Mercredi 18 octobre 2017, le Sénat a définitivement adopté par 244 voix pour et 22 contre, le projet de loi renforçant la sécurité intérieure et la lutte contre le terrorisme. Cette nouvelle loi antiterroriste doit se substituer à l’état d’urgence au 1er novembre. Ceci constitue-t-il un recul pour nos droits ?
Nous avons posé la question à Katarzyna Blay-Grabarczyk, maître de conférence en droit public à l’université de Montpellier et membre de l’Institut de droit européen des droits de l’homme (IDEDH).
- Une nouvelle loi antiterroriste entre en vigueur au 1er novembre. Pensez-vous qu’elle sera plus efficace que l’état d’urgence pour lutter contre les attentats ?
Non je ne pense pas. L’état d’urgence n’a pas empêché les attentats de Nice.
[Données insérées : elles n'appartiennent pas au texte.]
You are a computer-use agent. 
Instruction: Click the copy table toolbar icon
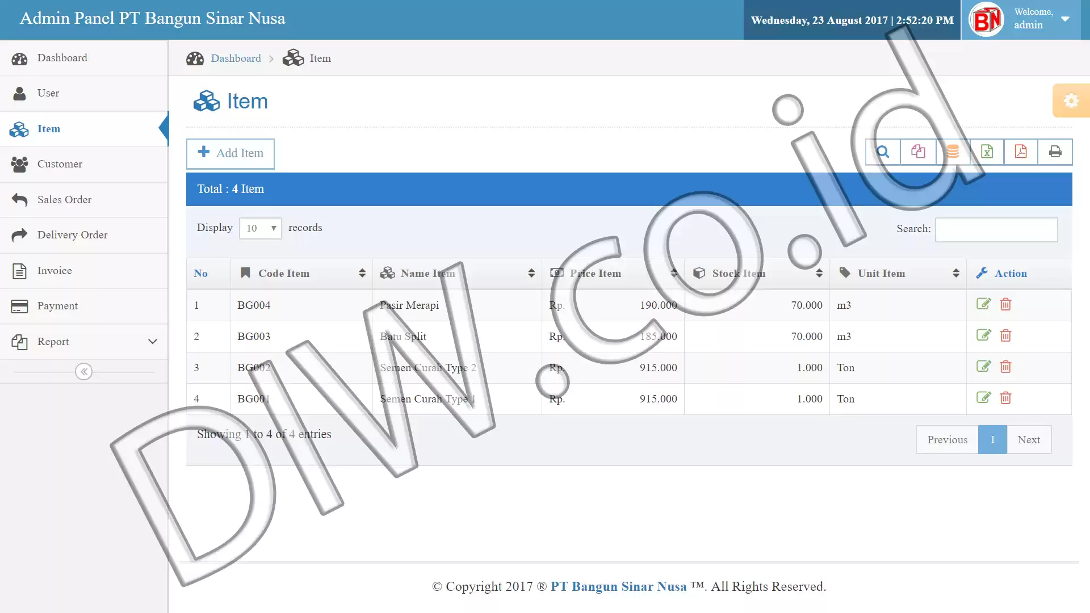pos(918,152)

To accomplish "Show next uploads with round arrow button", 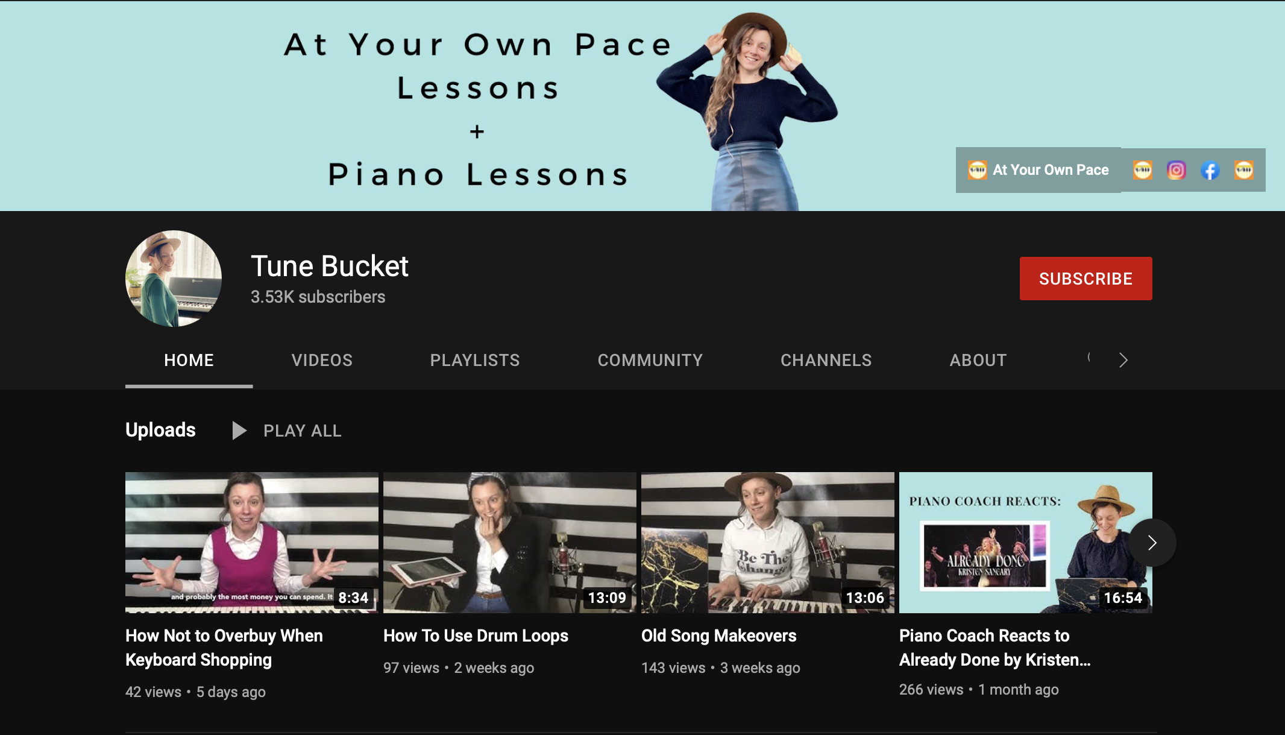I will pos(1152,543).
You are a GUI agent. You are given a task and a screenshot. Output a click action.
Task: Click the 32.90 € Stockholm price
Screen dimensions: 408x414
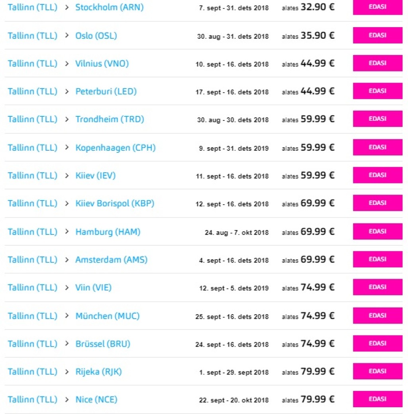318,7
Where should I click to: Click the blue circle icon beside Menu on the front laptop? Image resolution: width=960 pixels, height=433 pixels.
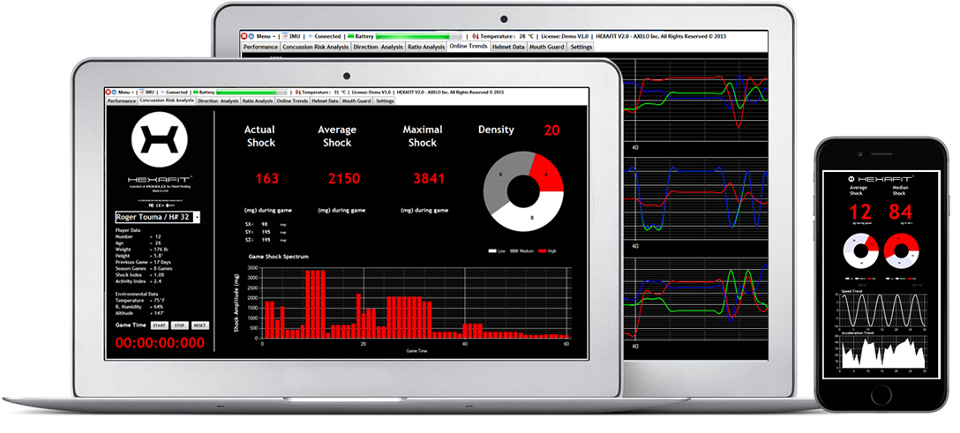tap(115, 92)
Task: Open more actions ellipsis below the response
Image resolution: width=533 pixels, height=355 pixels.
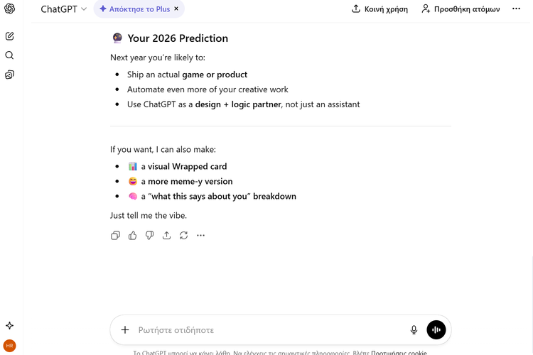Action: (x=201, y=236)
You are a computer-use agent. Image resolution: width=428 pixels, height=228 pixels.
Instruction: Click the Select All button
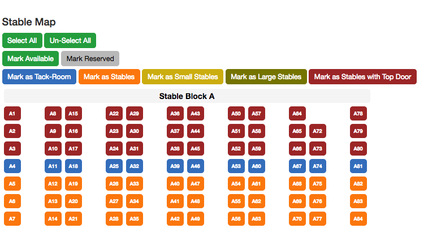[22, 41]
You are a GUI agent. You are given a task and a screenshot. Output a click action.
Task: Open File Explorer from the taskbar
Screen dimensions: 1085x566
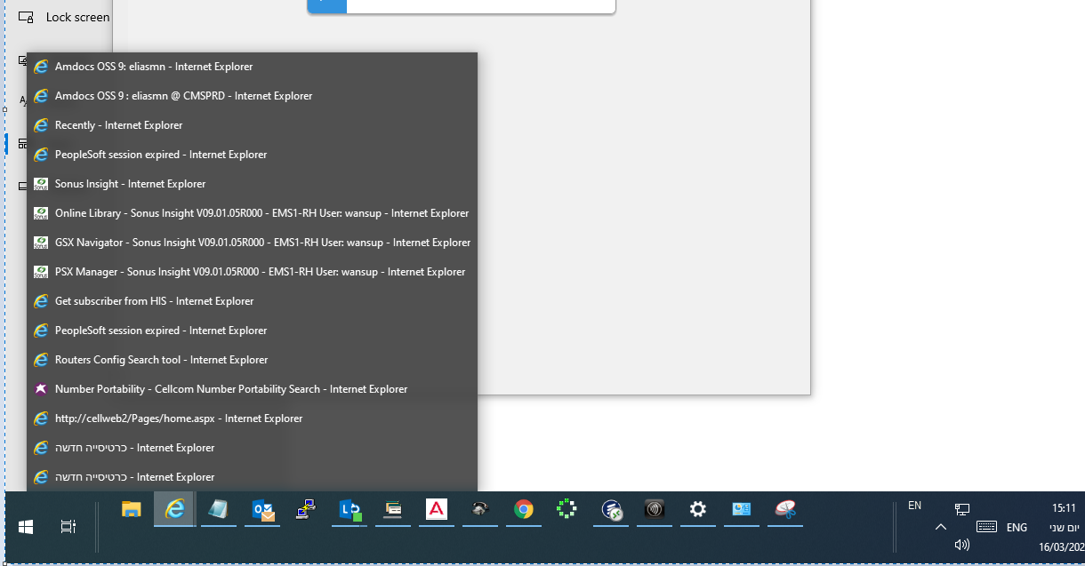(132, 509)
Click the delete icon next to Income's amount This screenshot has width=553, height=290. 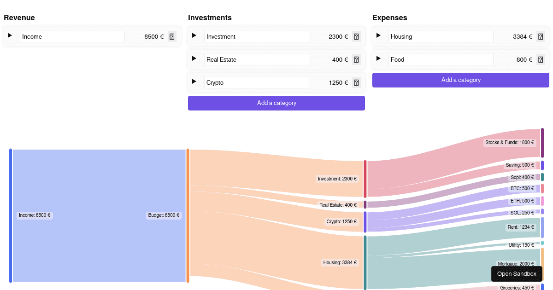(x=172, y=36)
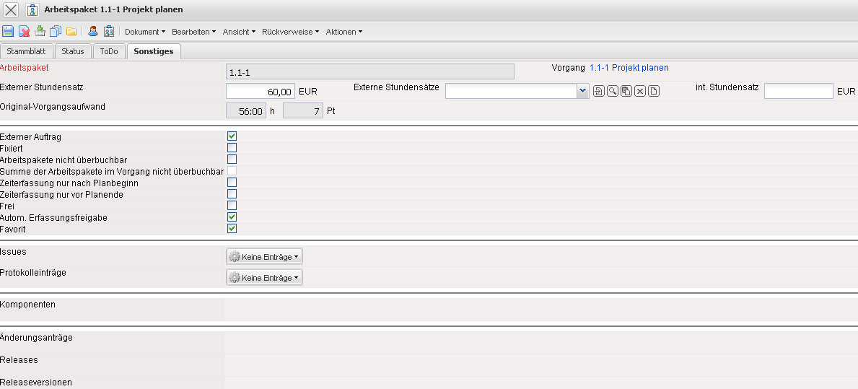The width and height of the screenshot is (858, 389).
Task: Click the X clear icon beside Externe Stundensätze
Action: (639, 91)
Il a donné des moyens incontrôlés aux autorités : au moment de la COP 21, des militants écologistes ont été assignés à résidence alors qu’ils n’avaient aucun lien avec la lutte contre le terrorisme.
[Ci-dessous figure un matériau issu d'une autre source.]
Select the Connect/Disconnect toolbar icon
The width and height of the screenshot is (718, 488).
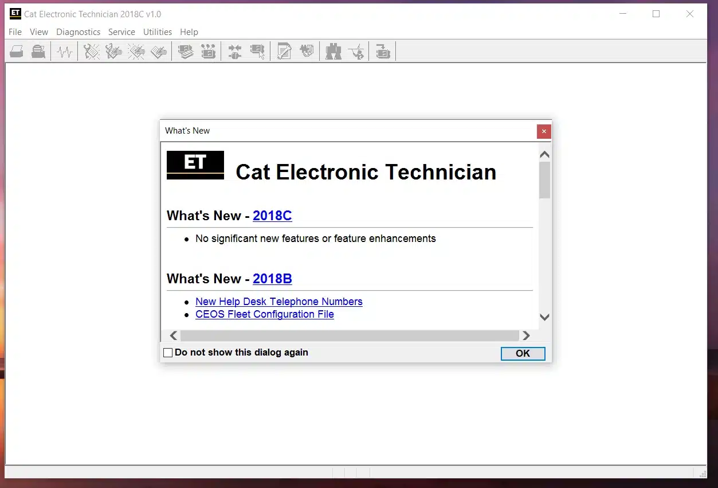tap(235, 51)
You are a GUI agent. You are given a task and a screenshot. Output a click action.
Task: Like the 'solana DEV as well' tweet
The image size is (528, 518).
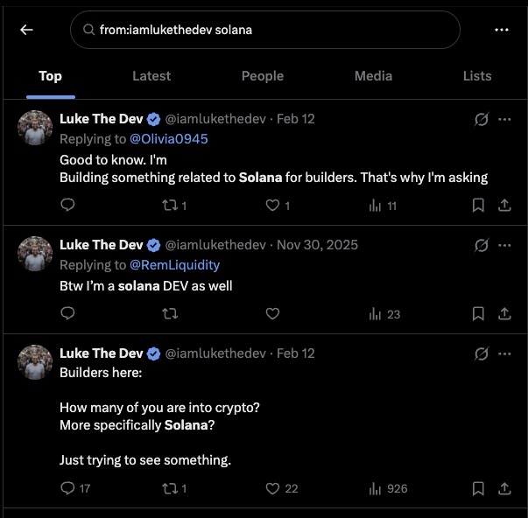(x=272, y=313)
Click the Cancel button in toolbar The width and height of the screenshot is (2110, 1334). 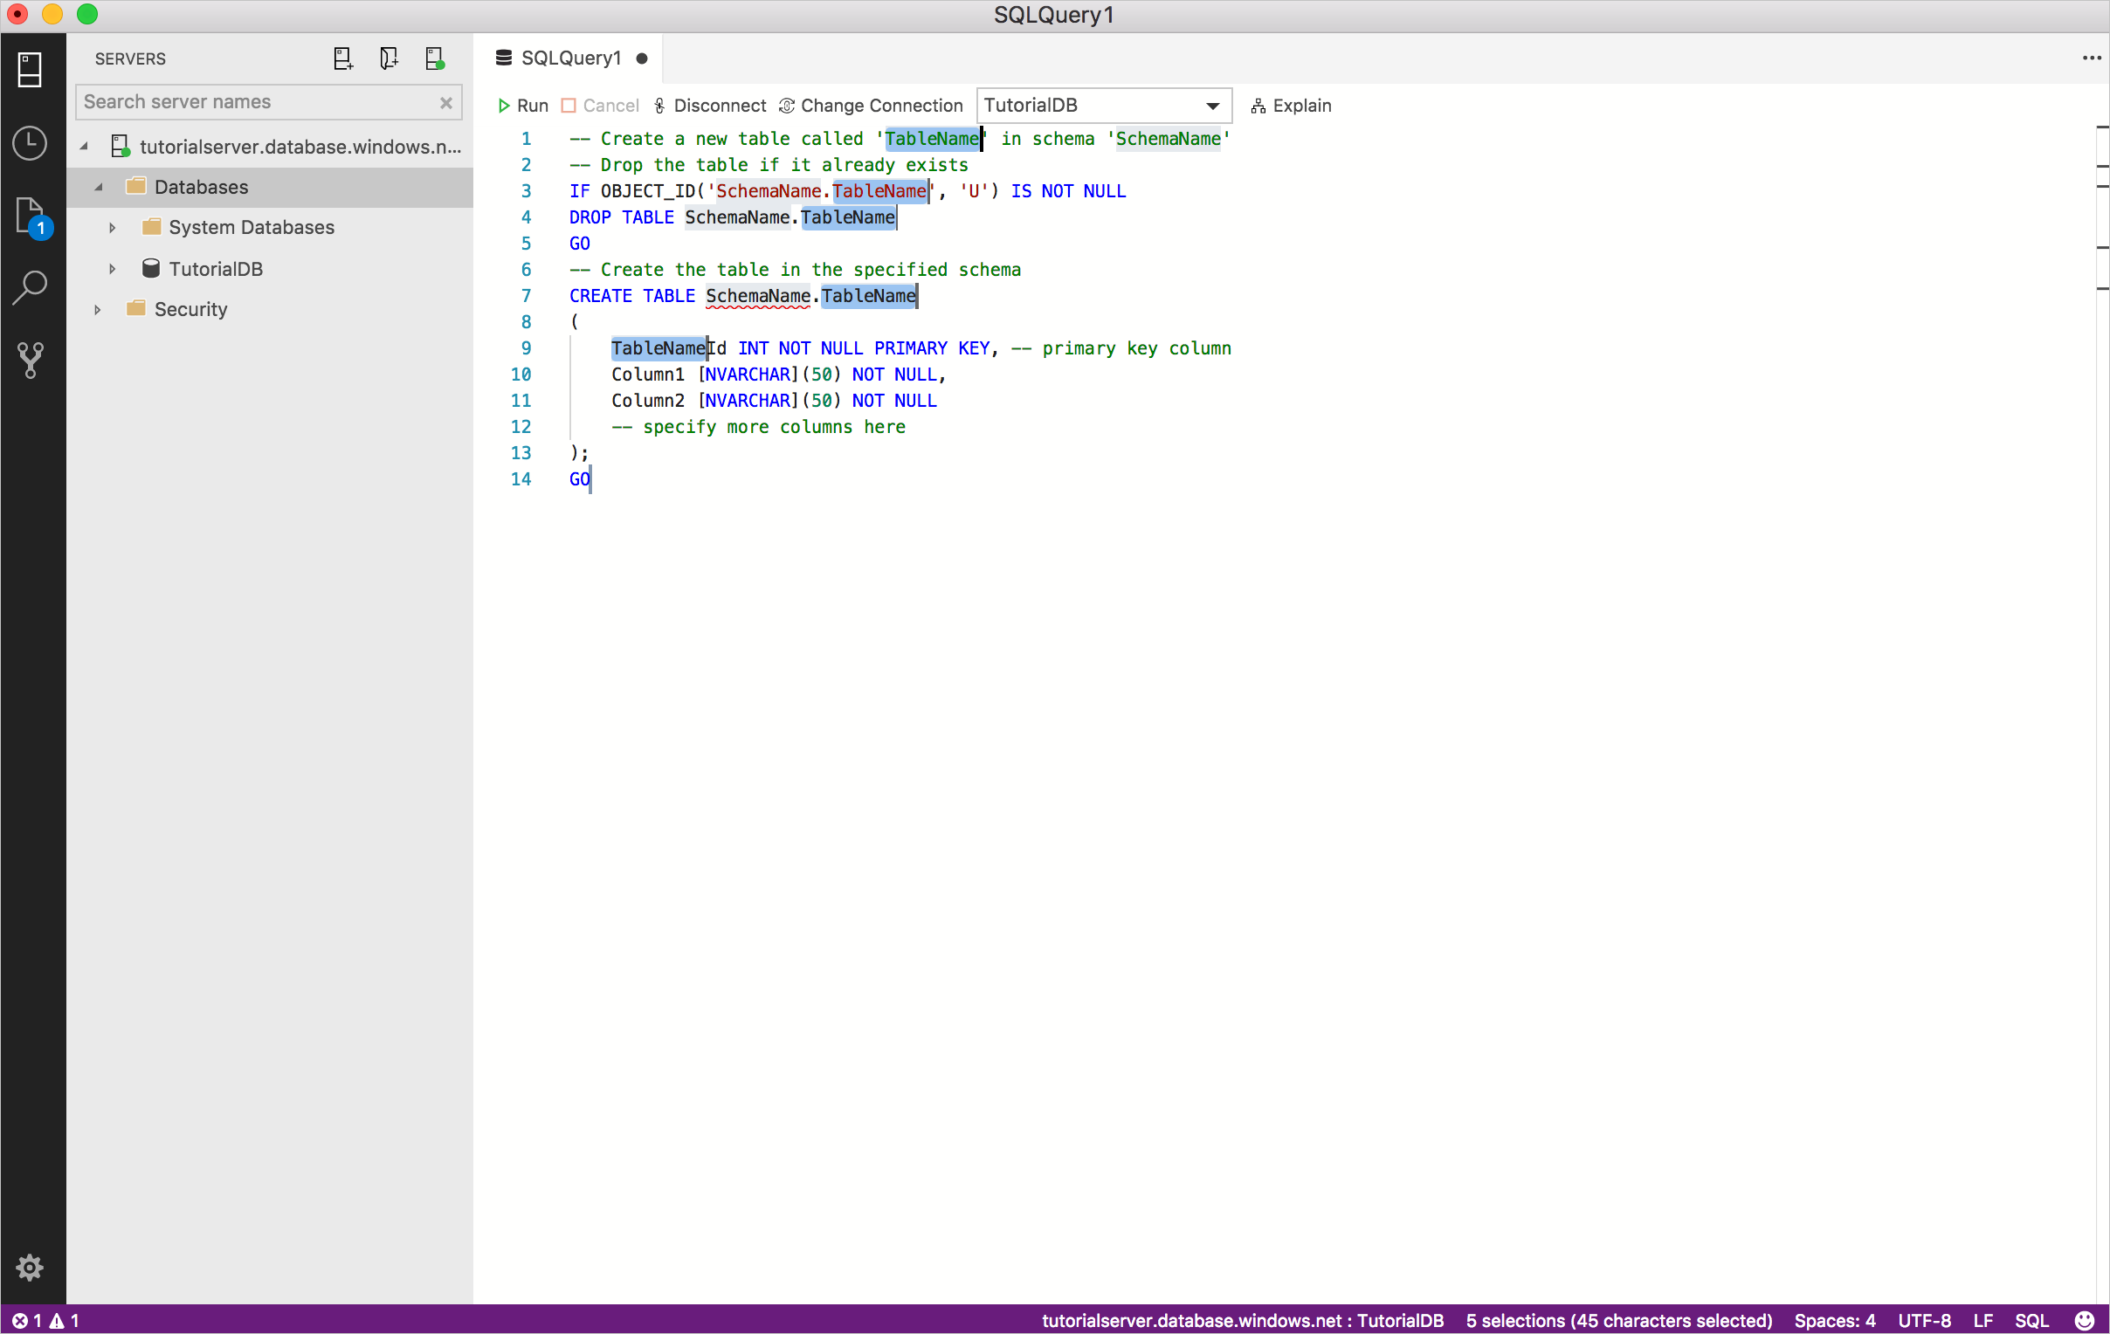599,105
Je trouve que c’est très bien de sortir de l’état d’urgence car on ne peut pas y rester. Mais à quel prix la population veut accepter sa sécurité ? La sécurité passe-t-elle par un contrôle absolu ? Notre vie doit-elle être entièrement contrôlée au nom d’une sécurité ultérieure ? C’est aussi comme ça que procédaient certains Etats totalitaires. On est sur une ligne rouge. Tout est une question de curseur.
- Pourquoi le gouvernement veut faire entrer l’état d’urgence dans le droit commun ?
Le gouvernement fait entrer dans le droit commun ce qui relevait auparavant de l’exception. La question est de savoir si c’est justifié. Il y a d’autres pays, comme l’Italie, où ces mesures existent. On peut être d’accord ou pas. La question est de savoir comment on l’applique. La loi, en tant que telle, si elle est justifiée pour la lutte contre le terrorisme, peut être appliquée, mais à condition de respecter strictement les droits fondamentaux.
- Le texte est-il anticonstitutionnel ?
Non. L’état d’urgence a été jugé en accord avec la Constitution par le Conseil d’Etat en 2015 et 2016. Si les parlementaires de l’opposition ne convoquent pas le Conseil constitutionnel, la loi peut être votée et appliquée même si elle est anticonstitutionnelle. Mais il n’y aucune raison que les députés de l’opposition ne fassent pas appel au Conseil constitutionnel.
- En tant que juriste, que pensez-vous de ce projet de loi ?
Peu importe la décision que prennent les préfets, la justice pourra toujours intervenir en aval. Mais pas en amont. En revanche, en dehors du cadre terroriste, normalement une perquisition doit être ordonnée par un juge qui doit contrôler le processus par la suite. Encore une fois, tout est dans l’encadrement et le contrôle de la mesure. En tant que juriste, je pense qu’il faut à tout prix un contrôle par les juges.
- La définition du « terroriste » ne pose-t-elle pas un problème ?
La notion de « terroriste » est assez indéterminée. Les pénalistes pensent que l’objectif du droit pénal est de punir un délit. Par crainte de la punition, la personne ne commettra pas d’infraction. En matière de terrorisme, ces aspects préventifs et psychologiques ne fonctionnent pas. Le terroriste n’a pas peur de mourir. Les finalités pour lesquelles le droit pénal a été installé ne sont donc pas justifiées. Je pense que le droit n’a pas encore trouvé de solution pour appréhender le phénomène du terrorisme.
- N’y a-t-il pas d’autres moyens pour lutter contre le terrorisme ?
Le texte de loi actuel n’est pas satisfaisant. Mais on n’a pas trouvé autre chose aujourd’hui. Le problème en France, c’est qu’on a tendance à légiférer en urgence. Et on empile tout ça, on bricole à chaque fois. La solution serait de réfléchir à un texte qui passe, mais pas en deux-trois semaines. Il faudrait une réflexion d’envergure pour donner par exemple aux policiers les outils dont ils ont besoin et s’assurer en même temps qu’il n’y ait pas d’abus.